Seconda premessa: sono un morettiano oltranzista e fanatico.
Conosco a memoria ogni suo film, il suo cinema e la sua stessa personalità fanno parte della mia formazione e sono stati sempre fonte di ispirazione.
 
Dirò di più: ho debuttato in teatro come attore, a 17 anni, interpretando il ruolo di Celestino V in L’avventura di un povero cristiano. E Celestino V, per chi non lo sapesse, è il papa del “gran rifiuto”, alla cui figura si è dichiaratamente ispirato Nanni Moretti per la sua nuova opera.
 
Questo premesso, se ho apprezzato Aprile, ho amato La stanza del figlio e ho adorato Il caimano, mi pare evidente che Habemus papam per me, da prima ancora che fosse girato, era già il film dei film.
 
Ora qualcuno dirà che le grandi attese sono inevitabili premesse di delusioni. E dirà una cazzata. Perché questo è solo un luogo comune, e ne ho le prove: l’anno scorso, proprio di questi tempi, uscì Sul mare di Alessandro D’Alatri, altro film da me iper-atteso perché diretto da un altro mio mito cinematografico e tratto da un libro che avevo amato moltissimo. Il film non solo non mi deluse ma riuscì a stupirmi..
 
Ebbene, Habemus Papam è un film straordinario: ha un’idea geniale, degli attori fantastici (Jerzy Stuhr, Camillo Milli, Renato Scarpa, Roberto Nobile, oltre che Michel Piccoli, Nanni Moretti e Margherita Buy), scenografie e costumi imponenti e una serie di sketch irresistibili.
 
Per essere un capolavoro gli manca solo una cosa: una storia.
 
Perché l’ultima opera di Nanni Moretti ha solo questo difettino, che però – per un film – non è cosa da poco: e, cioè, è senza né capo né coda.

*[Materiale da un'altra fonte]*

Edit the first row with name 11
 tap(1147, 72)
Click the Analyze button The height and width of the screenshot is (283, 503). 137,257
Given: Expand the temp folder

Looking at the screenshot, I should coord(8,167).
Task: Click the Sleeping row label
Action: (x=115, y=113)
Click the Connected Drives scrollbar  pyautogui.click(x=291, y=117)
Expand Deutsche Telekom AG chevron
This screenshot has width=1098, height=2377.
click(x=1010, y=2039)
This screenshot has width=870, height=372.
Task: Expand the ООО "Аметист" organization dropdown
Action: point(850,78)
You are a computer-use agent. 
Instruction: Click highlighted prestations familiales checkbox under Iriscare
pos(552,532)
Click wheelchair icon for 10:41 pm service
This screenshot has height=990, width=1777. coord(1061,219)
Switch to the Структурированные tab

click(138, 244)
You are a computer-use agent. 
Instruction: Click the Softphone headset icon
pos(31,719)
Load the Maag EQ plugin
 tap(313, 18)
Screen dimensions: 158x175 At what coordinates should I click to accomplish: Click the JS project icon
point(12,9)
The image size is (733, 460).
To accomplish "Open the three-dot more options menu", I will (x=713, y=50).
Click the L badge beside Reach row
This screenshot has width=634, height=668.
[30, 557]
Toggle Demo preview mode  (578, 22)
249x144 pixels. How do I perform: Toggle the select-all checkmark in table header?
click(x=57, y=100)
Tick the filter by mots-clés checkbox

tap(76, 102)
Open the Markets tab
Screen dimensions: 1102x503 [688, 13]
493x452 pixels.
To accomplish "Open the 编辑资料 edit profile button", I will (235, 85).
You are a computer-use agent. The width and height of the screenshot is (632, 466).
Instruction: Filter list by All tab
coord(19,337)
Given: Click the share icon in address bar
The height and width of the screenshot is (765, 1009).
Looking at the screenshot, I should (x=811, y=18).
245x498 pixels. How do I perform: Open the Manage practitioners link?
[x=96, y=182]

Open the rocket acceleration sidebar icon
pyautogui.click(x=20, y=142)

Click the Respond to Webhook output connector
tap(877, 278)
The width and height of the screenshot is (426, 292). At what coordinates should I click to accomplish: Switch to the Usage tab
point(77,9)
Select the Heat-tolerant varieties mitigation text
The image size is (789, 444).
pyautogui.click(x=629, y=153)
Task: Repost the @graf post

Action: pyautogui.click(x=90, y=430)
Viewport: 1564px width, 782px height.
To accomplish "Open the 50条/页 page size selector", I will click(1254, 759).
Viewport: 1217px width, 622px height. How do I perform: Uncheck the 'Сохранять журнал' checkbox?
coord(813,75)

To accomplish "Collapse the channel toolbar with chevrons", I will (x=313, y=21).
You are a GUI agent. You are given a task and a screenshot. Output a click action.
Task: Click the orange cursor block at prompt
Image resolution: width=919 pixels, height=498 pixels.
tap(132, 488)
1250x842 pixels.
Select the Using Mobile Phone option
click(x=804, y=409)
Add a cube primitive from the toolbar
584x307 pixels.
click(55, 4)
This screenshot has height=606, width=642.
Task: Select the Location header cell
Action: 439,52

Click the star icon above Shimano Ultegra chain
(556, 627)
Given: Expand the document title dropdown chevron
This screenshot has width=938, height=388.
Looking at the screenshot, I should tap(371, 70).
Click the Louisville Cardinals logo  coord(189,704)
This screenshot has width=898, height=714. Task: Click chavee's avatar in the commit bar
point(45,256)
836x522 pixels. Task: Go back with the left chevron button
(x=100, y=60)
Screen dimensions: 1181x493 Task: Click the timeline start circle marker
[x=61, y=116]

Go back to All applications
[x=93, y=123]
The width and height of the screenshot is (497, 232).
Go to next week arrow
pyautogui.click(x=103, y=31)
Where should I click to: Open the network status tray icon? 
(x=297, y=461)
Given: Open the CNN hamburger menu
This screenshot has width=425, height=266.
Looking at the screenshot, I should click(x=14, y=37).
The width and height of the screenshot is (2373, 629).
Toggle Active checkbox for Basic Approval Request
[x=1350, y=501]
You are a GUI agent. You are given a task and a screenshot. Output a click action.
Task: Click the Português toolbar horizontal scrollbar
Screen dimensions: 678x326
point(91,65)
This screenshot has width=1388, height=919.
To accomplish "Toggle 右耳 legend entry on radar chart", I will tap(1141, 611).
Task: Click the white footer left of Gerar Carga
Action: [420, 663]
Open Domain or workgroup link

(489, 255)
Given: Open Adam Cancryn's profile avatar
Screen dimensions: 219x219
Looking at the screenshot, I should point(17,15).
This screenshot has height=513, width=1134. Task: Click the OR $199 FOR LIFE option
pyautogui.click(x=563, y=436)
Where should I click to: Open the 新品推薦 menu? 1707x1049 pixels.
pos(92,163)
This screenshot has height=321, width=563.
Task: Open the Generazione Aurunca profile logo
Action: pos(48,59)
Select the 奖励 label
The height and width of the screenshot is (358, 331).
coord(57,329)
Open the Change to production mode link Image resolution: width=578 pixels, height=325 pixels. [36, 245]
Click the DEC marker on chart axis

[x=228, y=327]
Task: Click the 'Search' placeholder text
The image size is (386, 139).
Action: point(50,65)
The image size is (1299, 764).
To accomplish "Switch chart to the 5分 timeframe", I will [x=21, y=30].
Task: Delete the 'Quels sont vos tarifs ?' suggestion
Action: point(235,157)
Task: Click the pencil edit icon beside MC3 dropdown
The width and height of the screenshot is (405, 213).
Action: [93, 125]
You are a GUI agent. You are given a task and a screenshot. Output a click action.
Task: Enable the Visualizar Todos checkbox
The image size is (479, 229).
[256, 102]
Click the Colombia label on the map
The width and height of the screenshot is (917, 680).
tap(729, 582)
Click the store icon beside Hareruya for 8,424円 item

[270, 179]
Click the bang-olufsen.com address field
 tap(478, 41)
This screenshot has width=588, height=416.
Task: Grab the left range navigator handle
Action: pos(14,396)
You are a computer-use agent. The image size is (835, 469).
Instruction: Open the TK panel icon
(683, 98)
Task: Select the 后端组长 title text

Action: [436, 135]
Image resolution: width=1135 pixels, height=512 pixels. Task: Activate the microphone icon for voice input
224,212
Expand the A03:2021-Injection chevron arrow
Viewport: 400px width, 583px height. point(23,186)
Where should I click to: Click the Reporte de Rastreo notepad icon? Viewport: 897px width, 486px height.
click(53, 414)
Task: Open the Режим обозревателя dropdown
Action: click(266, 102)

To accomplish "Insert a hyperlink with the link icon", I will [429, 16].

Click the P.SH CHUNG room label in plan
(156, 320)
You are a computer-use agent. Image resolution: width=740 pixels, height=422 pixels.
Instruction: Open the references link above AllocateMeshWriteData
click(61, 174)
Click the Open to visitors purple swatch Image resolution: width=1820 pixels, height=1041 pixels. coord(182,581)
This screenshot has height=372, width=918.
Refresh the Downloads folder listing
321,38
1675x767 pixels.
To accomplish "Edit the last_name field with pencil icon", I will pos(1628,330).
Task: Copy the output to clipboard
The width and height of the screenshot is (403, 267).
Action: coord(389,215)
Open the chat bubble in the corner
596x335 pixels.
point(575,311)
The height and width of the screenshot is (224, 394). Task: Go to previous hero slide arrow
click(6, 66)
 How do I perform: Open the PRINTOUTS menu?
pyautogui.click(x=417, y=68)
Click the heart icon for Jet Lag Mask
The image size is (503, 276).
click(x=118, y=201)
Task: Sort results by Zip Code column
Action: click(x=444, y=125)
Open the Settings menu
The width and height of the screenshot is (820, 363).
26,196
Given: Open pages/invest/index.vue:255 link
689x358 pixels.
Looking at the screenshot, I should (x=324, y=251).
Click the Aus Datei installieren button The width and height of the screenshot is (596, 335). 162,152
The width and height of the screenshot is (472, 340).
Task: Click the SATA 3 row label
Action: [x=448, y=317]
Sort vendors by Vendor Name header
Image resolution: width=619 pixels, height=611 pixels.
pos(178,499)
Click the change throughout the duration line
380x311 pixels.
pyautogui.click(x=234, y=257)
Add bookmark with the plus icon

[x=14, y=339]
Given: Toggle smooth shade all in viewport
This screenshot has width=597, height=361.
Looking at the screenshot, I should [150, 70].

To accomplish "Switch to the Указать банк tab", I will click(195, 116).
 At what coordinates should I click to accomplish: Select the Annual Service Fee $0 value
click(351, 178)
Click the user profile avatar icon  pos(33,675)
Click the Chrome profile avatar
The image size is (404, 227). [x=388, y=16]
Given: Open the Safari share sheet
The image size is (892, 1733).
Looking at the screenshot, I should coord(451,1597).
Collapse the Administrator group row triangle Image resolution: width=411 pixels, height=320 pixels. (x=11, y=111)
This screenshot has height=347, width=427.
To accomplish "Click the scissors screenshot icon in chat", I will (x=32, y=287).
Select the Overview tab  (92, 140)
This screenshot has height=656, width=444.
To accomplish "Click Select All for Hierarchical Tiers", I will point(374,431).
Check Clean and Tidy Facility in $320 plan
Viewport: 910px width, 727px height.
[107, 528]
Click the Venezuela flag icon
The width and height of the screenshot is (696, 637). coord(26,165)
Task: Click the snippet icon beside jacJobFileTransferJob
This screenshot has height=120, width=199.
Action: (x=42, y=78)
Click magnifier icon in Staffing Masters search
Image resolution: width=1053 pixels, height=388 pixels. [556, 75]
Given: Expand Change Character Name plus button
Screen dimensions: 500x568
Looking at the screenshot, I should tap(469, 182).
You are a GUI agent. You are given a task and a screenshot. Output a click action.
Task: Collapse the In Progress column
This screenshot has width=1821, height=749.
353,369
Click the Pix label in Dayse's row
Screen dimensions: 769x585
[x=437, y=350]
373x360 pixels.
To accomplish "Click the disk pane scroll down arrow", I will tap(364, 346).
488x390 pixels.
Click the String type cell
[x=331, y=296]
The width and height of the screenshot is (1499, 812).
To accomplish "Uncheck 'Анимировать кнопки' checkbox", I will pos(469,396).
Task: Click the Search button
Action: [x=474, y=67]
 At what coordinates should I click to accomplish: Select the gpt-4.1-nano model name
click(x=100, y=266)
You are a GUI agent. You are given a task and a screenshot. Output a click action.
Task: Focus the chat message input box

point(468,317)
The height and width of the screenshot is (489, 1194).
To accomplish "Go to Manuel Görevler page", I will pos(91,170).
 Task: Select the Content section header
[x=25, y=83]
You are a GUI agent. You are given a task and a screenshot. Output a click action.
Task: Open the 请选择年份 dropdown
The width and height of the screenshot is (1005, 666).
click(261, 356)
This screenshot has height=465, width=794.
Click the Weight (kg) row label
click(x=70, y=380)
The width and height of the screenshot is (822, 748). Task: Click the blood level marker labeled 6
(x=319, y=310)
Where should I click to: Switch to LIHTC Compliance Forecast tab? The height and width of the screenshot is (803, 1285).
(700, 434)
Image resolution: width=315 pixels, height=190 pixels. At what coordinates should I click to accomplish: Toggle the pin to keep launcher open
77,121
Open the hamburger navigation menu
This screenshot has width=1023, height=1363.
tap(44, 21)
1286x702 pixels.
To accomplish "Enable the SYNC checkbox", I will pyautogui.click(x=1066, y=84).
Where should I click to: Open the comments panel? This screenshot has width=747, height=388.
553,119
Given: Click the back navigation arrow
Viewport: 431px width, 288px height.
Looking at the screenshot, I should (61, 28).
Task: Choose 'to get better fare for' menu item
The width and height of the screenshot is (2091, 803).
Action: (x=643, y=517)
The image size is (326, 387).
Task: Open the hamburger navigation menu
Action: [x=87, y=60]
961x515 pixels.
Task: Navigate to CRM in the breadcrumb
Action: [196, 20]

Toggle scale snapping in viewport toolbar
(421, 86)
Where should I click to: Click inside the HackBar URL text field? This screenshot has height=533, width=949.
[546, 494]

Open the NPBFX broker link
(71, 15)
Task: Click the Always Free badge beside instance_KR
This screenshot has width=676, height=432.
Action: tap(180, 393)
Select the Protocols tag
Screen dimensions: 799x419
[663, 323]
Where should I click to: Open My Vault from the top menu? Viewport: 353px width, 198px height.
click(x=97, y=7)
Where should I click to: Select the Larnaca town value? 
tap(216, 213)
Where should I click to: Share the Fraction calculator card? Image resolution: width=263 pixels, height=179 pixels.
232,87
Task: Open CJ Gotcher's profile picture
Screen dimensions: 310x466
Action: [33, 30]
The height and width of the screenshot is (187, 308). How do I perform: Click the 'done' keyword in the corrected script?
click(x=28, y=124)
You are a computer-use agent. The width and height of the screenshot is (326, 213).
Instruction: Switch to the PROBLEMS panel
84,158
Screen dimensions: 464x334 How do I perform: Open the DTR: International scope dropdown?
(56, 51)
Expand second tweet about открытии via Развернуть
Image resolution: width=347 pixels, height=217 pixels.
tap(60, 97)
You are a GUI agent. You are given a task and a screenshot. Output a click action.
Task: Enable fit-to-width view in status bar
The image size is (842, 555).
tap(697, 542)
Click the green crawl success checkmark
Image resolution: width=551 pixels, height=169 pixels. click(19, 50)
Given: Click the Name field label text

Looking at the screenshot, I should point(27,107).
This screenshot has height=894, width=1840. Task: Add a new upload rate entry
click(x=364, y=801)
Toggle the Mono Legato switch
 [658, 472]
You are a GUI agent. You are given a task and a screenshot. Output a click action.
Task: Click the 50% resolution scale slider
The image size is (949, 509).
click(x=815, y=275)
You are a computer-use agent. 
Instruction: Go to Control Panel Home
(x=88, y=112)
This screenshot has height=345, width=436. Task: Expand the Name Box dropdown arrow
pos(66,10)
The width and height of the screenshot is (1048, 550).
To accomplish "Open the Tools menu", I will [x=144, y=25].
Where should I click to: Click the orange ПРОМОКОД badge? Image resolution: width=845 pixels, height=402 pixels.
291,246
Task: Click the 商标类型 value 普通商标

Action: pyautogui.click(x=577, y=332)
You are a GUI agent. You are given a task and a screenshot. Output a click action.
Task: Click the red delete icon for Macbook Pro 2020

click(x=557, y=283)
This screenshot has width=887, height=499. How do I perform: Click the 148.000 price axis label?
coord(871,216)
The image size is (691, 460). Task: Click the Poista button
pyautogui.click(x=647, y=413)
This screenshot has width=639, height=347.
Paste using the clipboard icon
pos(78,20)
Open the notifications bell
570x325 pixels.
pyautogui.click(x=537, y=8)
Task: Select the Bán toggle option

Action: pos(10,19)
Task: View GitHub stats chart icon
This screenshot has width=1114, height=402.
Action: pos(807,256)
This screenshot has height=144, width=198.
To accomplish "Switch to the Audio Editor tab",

Di fatto, per tutto il film non succede assolutamente niente: si tratta solo di una successione di sketch, peraltro in buona parte frivoli e privi di reale spessore drammaturgico. Niente di nuovo, dirà qualcuno: tutti i film di Nanni Moretti – o quasi – hanno questa struttura: da Io sono un autarchico e Ecce bombo da Caro diario a Aprile.
 
Sì, è vero. Solo che questa volta non siamo alle prese con Nanni e la sua opinione sul mondo, ma con il Papa e il suo senso di impotenza di fronte al ruolo che gli è stato chiesto di ricoprire. Ed è un tantino diverso.
 
L’impressione, allora, è che Nanni Moretti sia caduto nello stesso tranello su cui è inciampato, dieci anni fa, il suo iper-collega Roberto Benigni, che forte del successo di La vita è bella volle confrontarsi con Pinocchio. Tragico passo falso, perché un non-regista come Benigni può cavarsela egregiamente finché fa sé stesso, ma confrontarsi con un gigante come l’opera di Collodi senza una sola idea registica è un suicidio artistico.
 
Nello stesso errore è caduto il non-sceneggiatore Nanni Moretti, che ha pensato di potersi confrontare con un tema complesso e delicato come quello del pontificato rifacendo l’ennesimo Michele Apicella.
 
Certo, con un po’ di malizia e cattiveria, si potrebbe dire che l’impressione che Habemus Papam dà, è che il nostro era talmente convinto della genialità della sua idea, che non ha sentito nemmeno la necessità di costruirci sopra una sceneggiatura vera e propria.
 
Di fatto, come dicono in questo caso gli addetti ai lavori, Habemus Papam è un cortometraggio gonfiato a un’ora e quaranta. Se fosse durato venti minuti  – i primi quindici e gli ultimi cinque – sarebbe stato perfetto. A rovinare quest’opera sono gli ottanta che ci sono in mezzo, e in cui non succede assolutamente niente: da una parte c’è il papa che gira, in incognito, per Roma (ma senza nemmeno un episodio abbastanza significativo da giustificare la trovata), dall’altra Moretti che gioca a scopa con i cardinali e li coinvolge in un torneo di pallavolo. Idea simpatica, ma su cui il regista insiste troppo inseguendo – come aveva fatto già in Aprile – il suo narcisismo e perdendo di vista la struttura del film.
 
Il soggetto stesso del film è un bluff: ce lo hanno spacciato per un film che parla di un papa che va in psicanalisi da Moretti. Ma non è vero: questo è solo l’inizio del film, solo il pretesto per far entrare Moretti in Vaticano e fargli fare il “Moretti in Vaticano”, ovvero l’ennesima variazione sul tema di Bianca, Palombella rossa, Caro diario.
 
Si tratta di un film talmente esile che anche le critiche nel merito sembrano quasi fuori luogo: l’Avvenire ha criticato la mancanza di Dio. I cardinali fanno di tutto, nelle loro stanze: la cyclette, i puzzle… ma nessuno prega. E’ vero. Io avevo notato invero un altro aspetto che mi aveva fatto giudicare il film non realistico: i cardinali in conclave, pregano anziché intrallazzare.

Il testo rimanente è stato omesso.